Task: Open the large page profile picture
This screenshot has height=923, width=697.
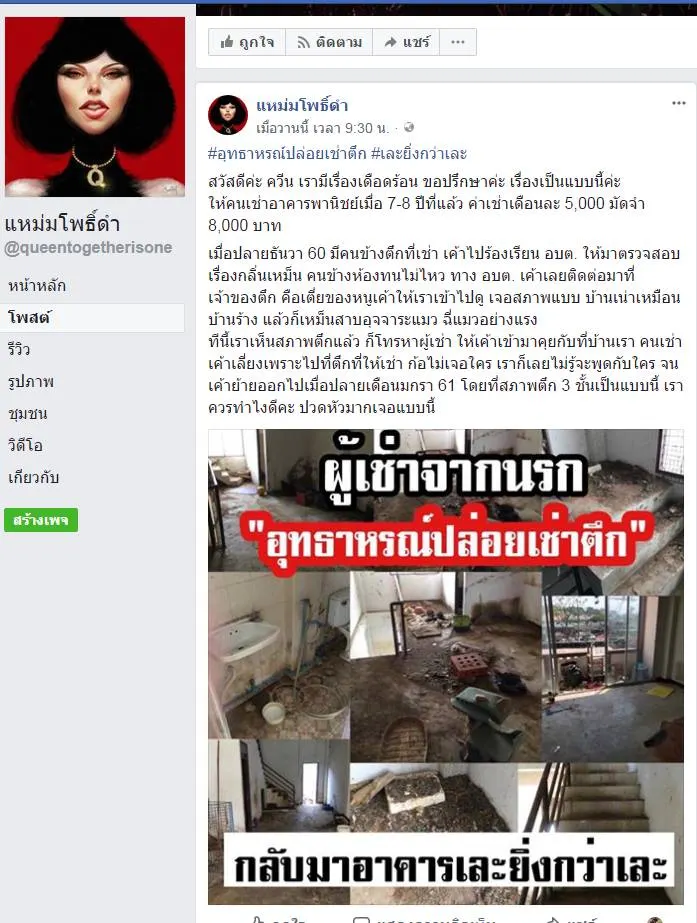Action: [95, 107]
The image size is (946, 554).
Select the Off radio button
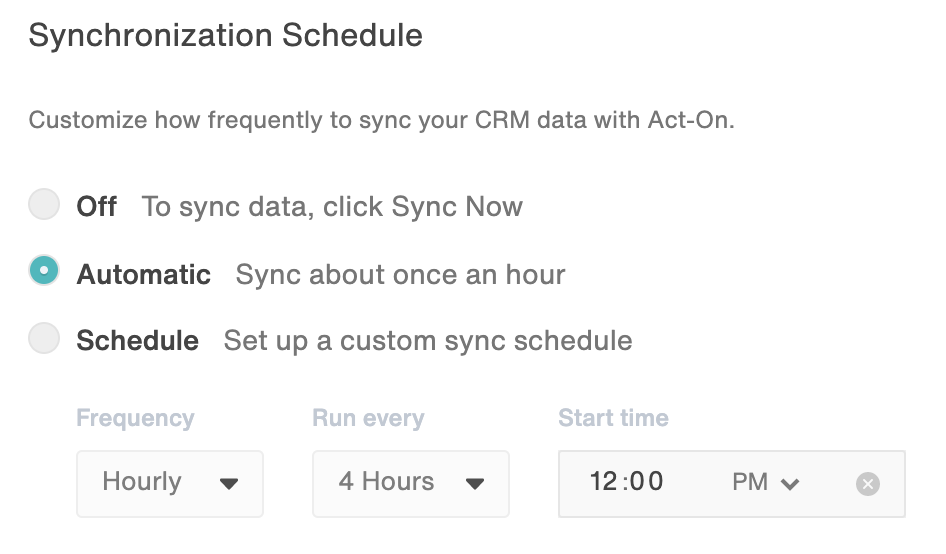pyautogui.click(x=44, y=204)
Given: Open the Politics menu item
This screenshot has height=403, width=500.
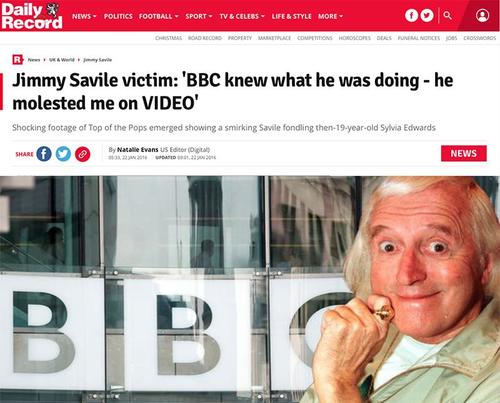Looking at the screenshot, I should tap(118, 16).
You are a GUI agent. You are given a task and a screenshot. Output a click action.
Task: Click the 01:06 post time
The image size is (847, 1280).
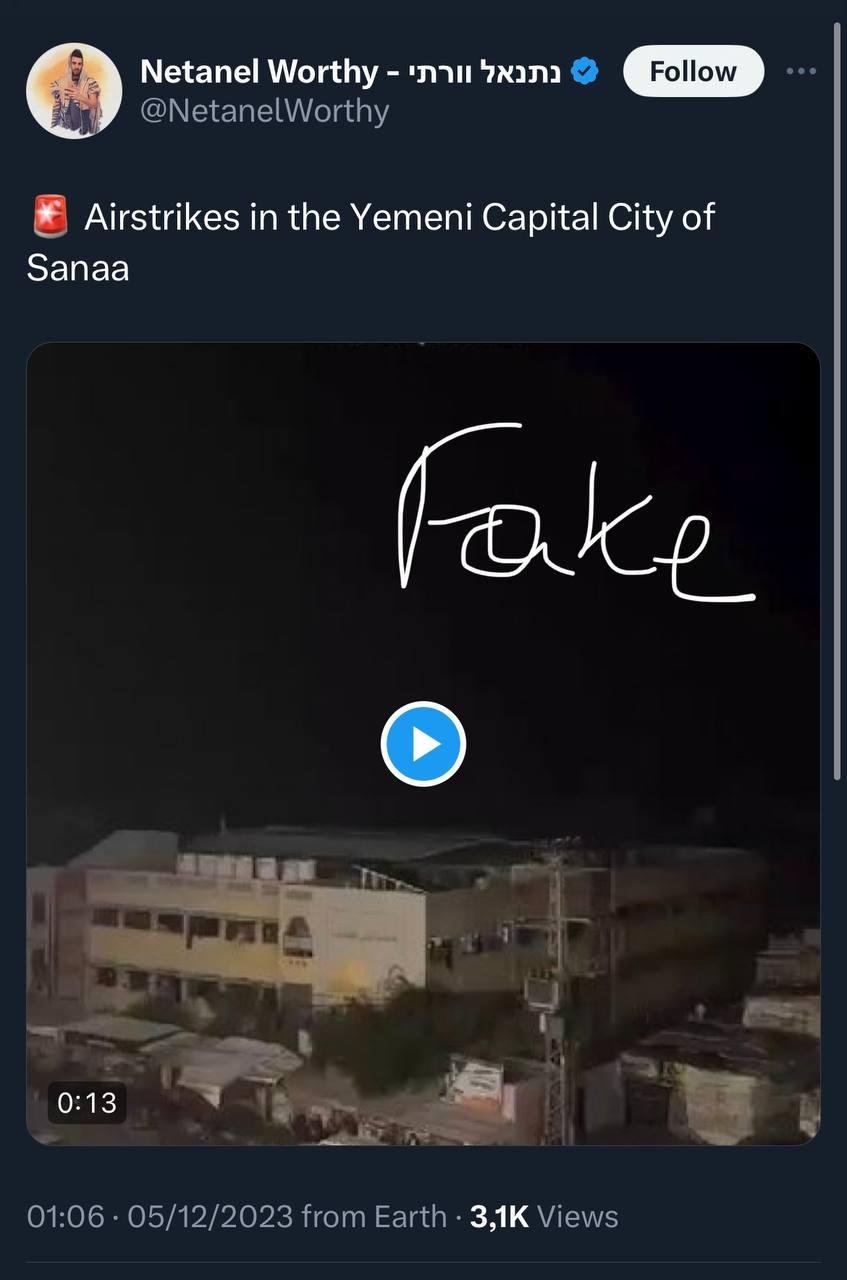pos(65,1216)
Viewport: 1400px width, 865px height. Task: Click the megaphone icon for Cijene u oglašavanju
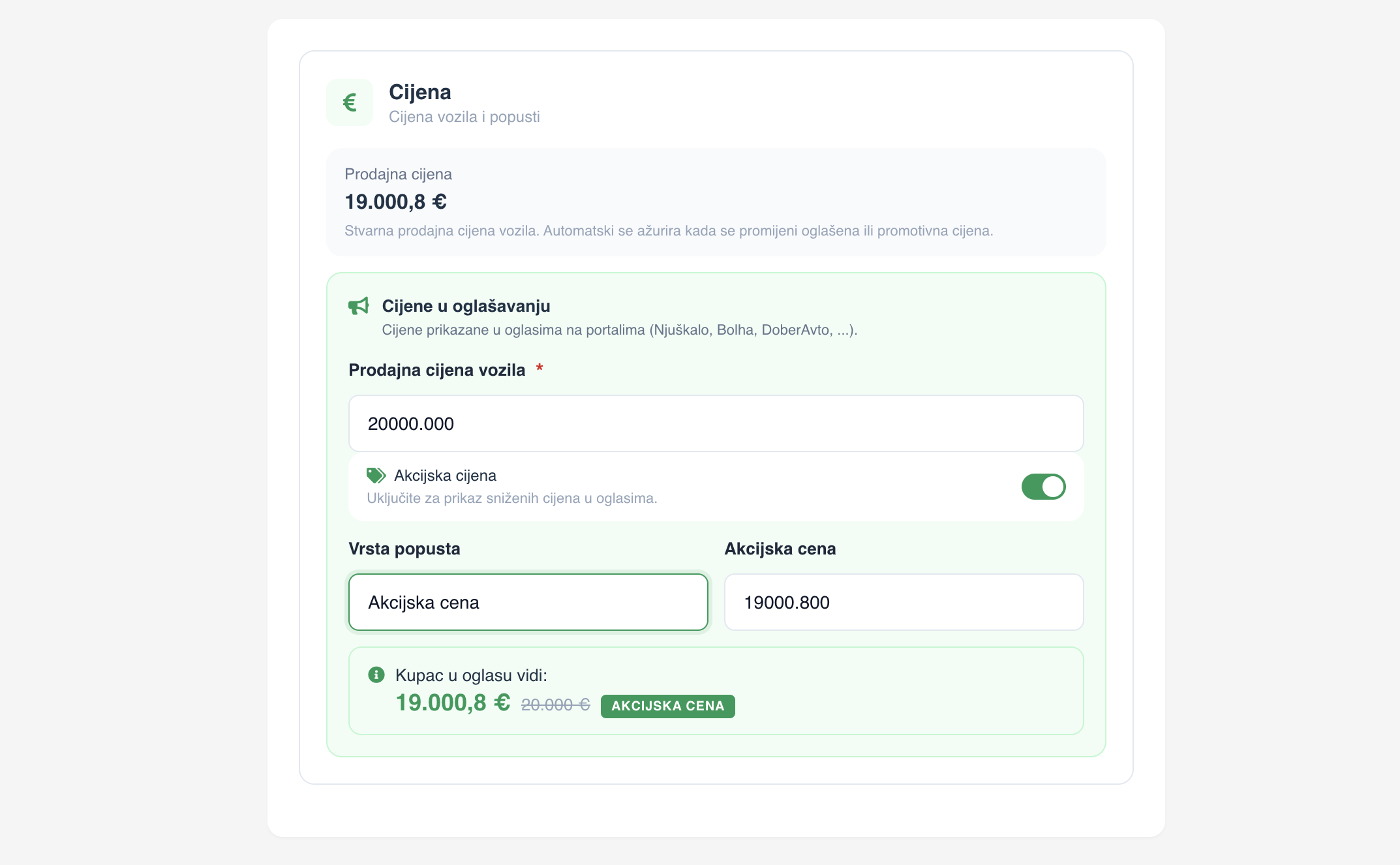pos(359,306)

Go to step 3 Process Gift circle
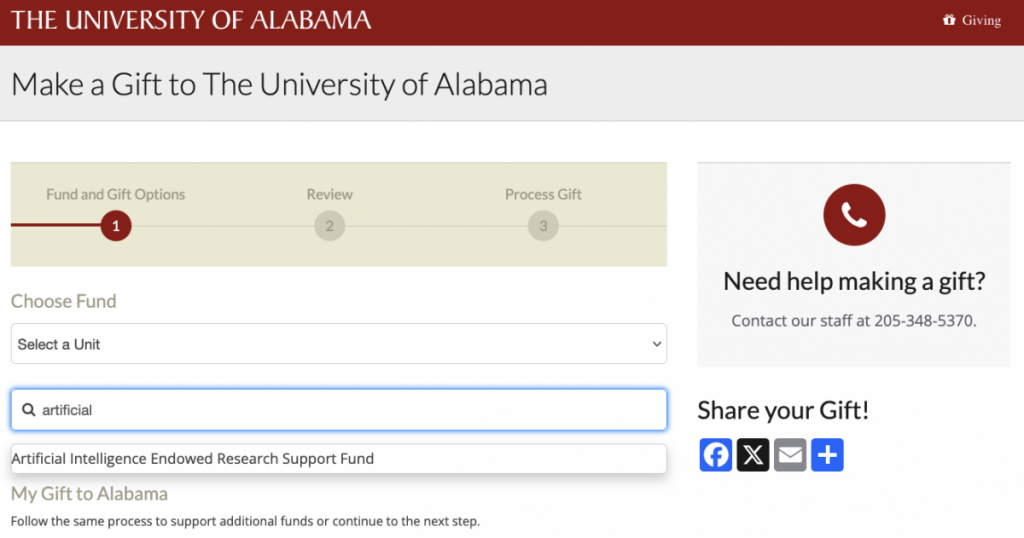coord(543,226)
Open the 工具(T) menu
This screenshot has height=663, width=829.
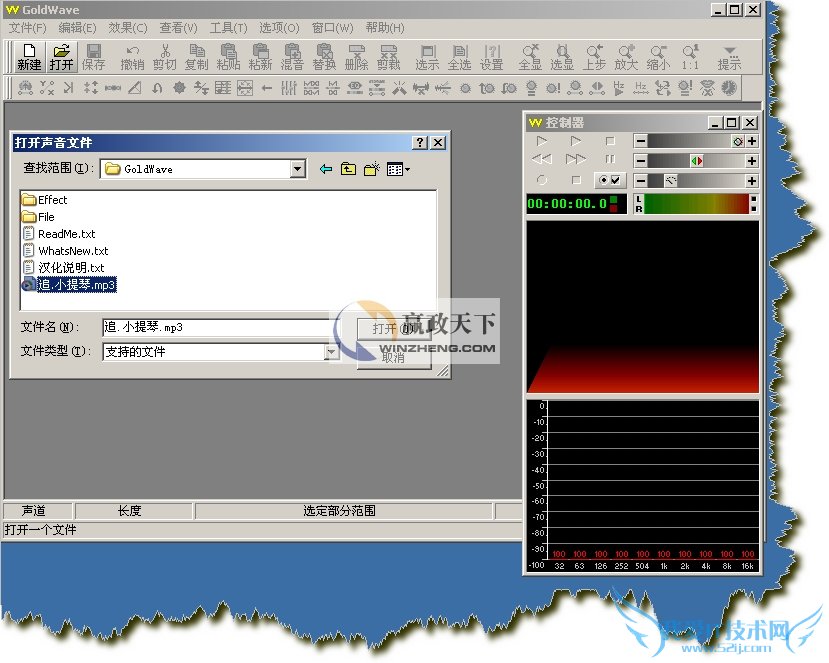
━━━━━━━━━━
■ **ACTION ITEM**: Whenever a line above contains "Open", copy that line.

■ **PROBLEM SOLUTION**:
Task: Open the large page profile picture
Given: Open the Politics menu item
Open the 工具(T) menu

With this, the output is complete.